「天皇とは何か」と聞かれたら、私たちがうまく説明できない理由

あなたを駆動する「物語」について12
赤坂 真理 プロフィール

論理ではなく「体感」

箱の中の天皇』に対して、感想をくれた友達がいた。

そこに、わたしの書きたかったことがくっきりと立ち上がっていて、感じ入ってしまった。

"「空(くう)」がこの国の「象徴」というなら、この国とはなんだろう?"

と彼女は始める。

これは、わたしが小説内でキャラクターに言わせたことだ。

象徴というのは、もともと内容が空っぽだ。

このことばがなぜ彼女に響いたかと言うと、それは彼女が舞の舞い手であるからだという。

「それはわたしの舞の道に似ていた」

と彼女は言う。

「何度も「自分のすべてを失ったかのように感じる」ことが起こっては、無いと思っていたところに「圧倒的に存在する自分」というものに気づかされる道。

すべてを失ったかのようなまっさらなところに圧倒的に存在する自分とは、日本人の自然観、あるいは宗教観の根底にあるのではないかと思った。神道でこれを説明しきれるのかはわからない。しきれないかもしれない。
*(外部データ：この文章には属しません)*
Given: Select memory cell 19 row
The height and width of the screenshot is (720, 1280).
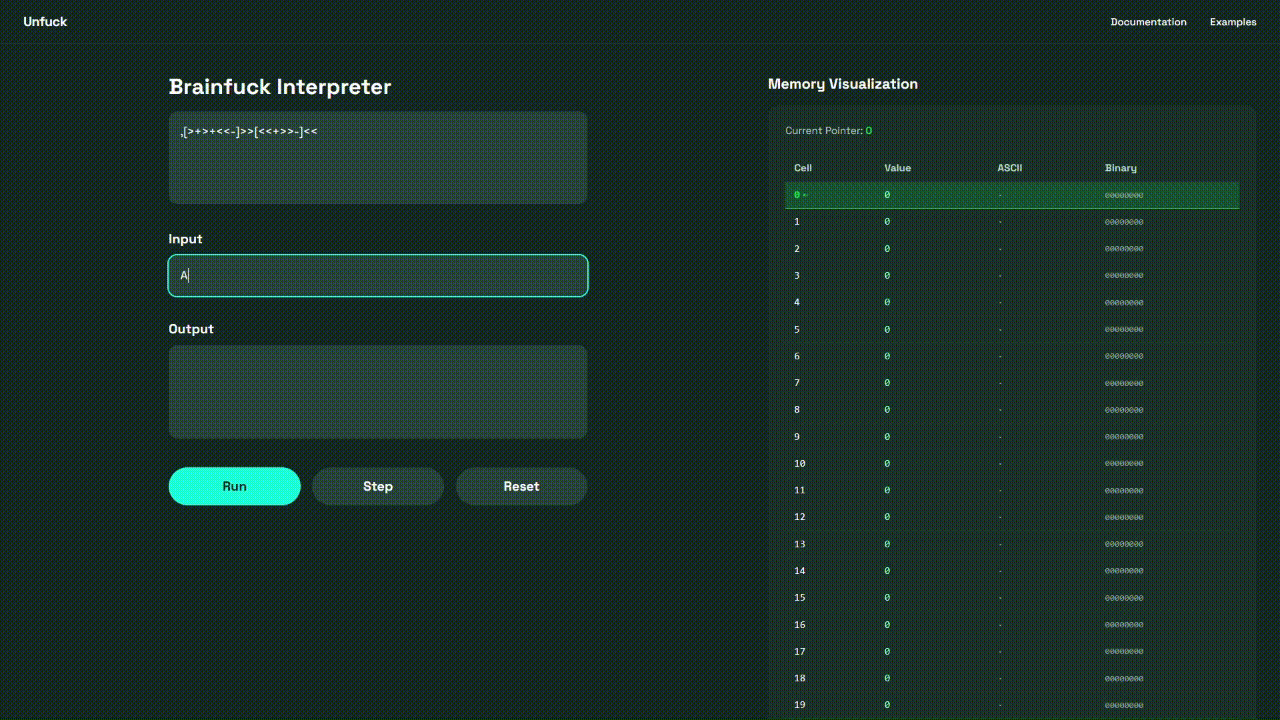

ただ、客観的な記号としてはいろいろな矛盾を抱えているのに、ただ燦然と存在することができる……。論理のフェーズでは理解できないのに、体感のフェーズだと、(そういう人間の在り方は)なんの解離もなくわかってしまう」

虚にして実。

彼女の言うことは、わたしにも理解できる。

自分がなくなったところにこそ、圧倒的に大きな「自己」の体験があった、という経験を持つ人は、じつは多いだろう。

伝統的な芸能だけでなく、競技スポーツでも、自然の中にいることでも、何かに没頭したときでもいい。「無我の体験」をする人は、作為無作為を問わず、多くいるだろう。

 

さとりの一瞥のような体験でないとしても、何かに没頭して自分を忘れる、という体験をする人は日常的にいる。

そこには、自分はない。少なくとも、自分が思ってきたような自分はない。のに、大きな「自己」が感得される。

人によってはこれを、小我に対する大我の体験、と言うかもしれない。

哲学的か、宗教的と言えるような体験である。

古来、これを思い出せるように、祭りや祝祭はあったのだろうし、舞や所作は、それに入りやすい方法の体系としてあったのだろう。

それを芸能の中心にすえて伝承したという民族は、今となっては、めずらしいのではないか。少なくとも一億の規模の近代国家としては、めずらしい。

これが、天皇的自我の在り方と、きわめて近いような直観を、わたしは持っている。

しかしこれは、舞の中に感得されたように「体感」である。「所作」を通じて感得され、伝えられてゆく「なにか」である。

祭りや、田植えや、田植えから来た田楽や、神楽舞、そんな所作をもって感得するなにかであった。

それを日本人はどこかで知っているし、おぼえている。

伝承が、大宗教の中に回収されなかったという事情もあるだろう。

ただ、これは、一億をたばねるには、いかにも弱い。